START Exercise data
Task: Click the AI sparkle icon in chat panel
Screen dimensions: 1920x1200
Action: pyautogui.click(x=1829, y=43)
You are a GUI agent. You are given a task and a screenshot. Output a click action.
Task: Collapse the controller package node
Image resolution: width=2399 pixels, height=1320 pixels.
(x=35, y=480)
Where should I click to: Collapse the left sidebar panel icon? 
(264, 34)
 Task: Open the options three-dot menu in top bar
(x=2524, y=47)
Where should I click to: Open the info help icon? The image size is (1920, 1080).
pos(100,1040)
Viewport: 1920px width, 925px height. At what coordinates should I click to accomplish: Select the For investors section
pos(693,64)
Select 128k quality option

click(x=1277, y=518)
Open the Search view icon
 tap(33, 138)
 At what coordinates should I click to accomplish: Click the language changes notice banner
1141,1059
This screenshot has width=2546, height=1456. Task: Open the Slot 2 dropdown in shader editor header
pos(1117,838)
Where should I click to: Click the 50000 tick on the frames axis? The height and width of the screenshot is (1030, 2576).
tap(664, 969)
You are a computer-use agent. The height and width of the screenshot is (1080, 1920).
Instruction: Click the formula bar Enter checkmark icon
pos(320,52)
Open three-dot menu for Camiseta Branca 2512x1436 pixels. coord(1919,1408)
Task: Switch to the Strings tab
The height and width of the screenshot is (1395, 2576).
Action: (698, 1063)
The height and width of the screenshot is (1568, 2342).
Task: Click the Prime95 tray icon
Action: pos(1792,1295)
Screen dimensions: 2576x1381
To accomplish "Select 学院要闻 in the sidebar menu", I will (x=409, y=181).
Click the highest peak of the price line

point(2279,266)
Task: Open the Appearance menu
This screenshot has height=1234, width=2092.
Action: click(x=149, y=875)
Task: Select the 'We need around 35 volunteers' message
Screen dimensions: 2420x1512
END Exercise data
Task details: Print precisely the lines from the one with "Task: Switch to the Strings tab" through the end of the data above, adding nothing.

Output for this exercise:
Task: Switch to the Strings tab
The height and width of the screenshot is (1395, 2576).
Action: (698, 1063)
The height and width of the screenshot is (1568, 2342).
Task: Click the Prime95 tray icon
Action: pos(1792,1295)
Screen dimensions: 2576x1381
To accomplish "Select 学院要闻 in the sidebar menu", I will (x=409, y=181).
Click the highest peak of the price line

point(2279,266)
Task: Open the Appearance menu
This screenshot has height=1234, width=2092.
Action: click(x=149, y=875)
Task: Select the 'We need around 35 volunteers' message
Screen dimensions: 2420x1512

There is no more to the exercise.